"the future of lithium is months" is easily, demonstrably false. Painfully so. And the world has decided the limited risk of Li-NMC packs is livable given the very small incidence of fires versus the millions upon millions of packs in use around the globe. We live just fine with highly flammable gasoline tanks whizzing around in cars on the roads, too. Nobody is freaking out about that. If you want to sell your battery packs out of your Venice CA operation, sky-is-falling rhetoric isn't going to get you far.
Sodium ion has a future, but its in the future. Heck, according to your own Indiegogo page you have only been working with the cells you are putting into the packs you are trying to sell for 24 weeks.

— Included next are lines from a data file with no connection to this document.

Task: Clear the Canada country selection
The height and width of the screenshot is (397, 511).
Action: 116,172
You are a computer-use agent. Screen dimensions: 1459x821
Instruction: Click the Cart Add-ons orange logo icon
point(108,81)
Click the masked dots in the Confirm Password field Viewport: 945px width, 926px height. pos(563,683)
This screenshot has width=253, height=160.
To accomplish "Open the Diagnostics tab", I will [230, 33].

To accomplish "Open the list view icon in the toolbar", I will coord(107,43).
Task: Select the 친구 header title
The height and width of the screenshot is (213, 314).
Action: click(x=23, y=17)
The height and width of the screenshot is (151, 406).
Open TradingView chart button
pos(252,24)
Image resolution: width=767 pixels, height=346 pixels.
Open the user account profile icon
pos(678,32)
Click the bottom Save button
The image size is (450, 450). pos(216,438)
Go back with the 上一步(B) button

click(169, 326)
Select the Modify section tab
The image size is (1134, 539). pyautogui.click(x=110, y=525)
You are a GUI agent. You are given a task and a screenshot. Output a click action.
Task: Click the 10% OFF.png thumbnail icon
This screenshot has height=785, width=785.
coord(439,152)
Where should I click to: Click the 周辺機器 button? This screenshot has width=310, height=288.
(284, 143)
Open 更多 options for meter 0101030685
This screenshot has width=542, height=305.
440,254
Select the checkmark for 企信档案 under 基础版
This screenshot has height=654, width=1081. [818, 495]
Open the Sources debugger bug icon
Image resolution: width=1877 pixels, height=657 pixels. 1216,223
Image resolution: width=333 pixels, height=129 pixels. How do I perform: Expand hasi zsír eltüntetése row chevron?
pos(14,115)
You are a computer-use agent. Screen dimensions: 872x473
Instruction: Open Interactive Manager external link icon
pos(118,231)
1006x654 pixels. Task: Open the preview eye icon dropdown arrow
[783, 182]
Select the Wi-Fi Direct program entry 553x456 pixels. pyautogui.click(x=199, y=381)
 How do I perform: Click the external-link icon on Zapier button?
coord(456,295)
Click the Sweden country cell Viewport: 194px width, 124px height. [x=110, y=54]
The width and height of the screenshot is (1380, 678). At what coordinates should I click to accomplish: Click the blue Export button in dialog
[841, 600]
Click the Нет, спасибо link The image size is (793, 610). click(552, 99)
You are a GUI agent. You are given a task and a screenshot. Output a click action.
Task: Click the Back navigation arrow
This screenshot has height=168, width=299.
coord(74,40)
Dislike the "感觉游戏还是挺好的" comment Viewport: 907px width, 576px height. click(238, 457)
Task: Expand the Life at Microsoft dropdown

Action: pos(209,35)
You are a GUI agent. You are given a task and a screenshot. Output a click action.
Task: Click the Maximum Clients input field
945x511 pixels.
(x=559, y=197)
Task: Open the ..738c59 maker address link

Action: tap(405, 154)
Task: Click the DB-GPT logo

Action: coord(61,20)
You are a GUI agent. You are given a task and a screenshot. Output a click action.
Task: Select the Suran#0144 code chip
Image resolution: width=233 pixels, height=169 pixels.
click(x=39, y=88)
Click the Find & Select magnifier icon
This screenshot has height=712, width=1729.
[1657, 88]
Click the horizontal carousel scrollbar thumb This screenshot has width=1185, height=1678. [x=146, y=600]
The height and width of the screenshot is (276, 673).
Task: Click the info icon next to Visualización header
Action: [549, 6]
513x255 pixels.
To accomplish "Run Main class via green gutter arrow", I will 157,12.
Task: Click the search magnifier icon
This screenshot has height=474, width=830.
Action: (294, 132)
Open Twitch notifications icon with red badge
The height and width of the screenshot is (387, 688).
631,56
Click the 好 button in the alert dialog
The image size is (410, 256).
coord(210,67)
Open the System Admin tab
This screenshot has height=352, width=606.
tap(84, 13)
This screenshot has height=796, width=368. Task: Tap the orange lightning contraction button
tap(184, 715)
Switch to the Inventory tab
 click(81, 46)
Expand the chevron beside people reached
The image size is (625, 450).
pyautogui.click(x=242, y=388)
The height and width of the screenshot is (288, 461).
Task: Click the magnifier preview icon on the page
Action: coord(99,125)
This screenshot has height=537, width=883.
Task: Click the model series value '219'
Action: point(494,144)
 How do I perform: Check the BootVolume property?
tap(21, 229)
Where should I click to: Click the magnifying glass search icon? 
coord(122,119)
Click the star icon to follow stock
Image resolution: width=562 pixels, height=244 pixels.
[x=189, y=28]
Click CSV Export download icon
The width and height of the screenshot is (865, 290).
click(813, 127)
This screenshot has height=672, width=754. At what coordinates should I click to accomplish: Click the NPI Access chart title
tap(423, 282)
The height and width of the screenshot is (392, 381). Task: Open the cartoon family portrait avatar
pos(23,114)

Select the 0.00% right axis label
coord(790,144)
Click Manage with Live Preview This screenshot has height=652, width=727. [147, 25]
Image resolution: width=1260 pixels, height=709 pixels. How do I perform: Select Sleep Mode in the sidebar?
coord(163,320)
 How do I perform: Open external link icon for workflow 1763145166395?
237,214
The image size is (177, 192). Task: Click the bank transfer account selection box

Well the cells he advertises on his Indiegogo page only have a weight of 37g, versus about 48g for a comparable 18650. So thats good, but they also only have a capacity of 1500mah. Compare an (old school) Panasonic GA cell which a lot of lower cost packs still use, that has a capacity of ... 3450 mah. Yikes one traditional cell stores more than double the energy of the Hakadi 18650's he is advertising for his packs.
So where does that shake out if you have to use double the cells from one pack versus another, but you are still getting less capacity? Bigger pack. Heavier. Less capacity still and its peak voltage is lower (A 52v pack using these Panasonic cells peaks at 58.8v whereas these Hakadi cells will peak at 56.0v.
I am skipping a lot of details here, but this should be enough to give you the idea. If you aren't afraid of your battery pack exploding because you know the risks, and manage them, then the impetus for putting a battery like this in a bicycle is significantly diminished (and if fire safety and quadrupled lifespan is what you want at the expense of weight, then LFP ebike packs are already out on the market and have been there for years).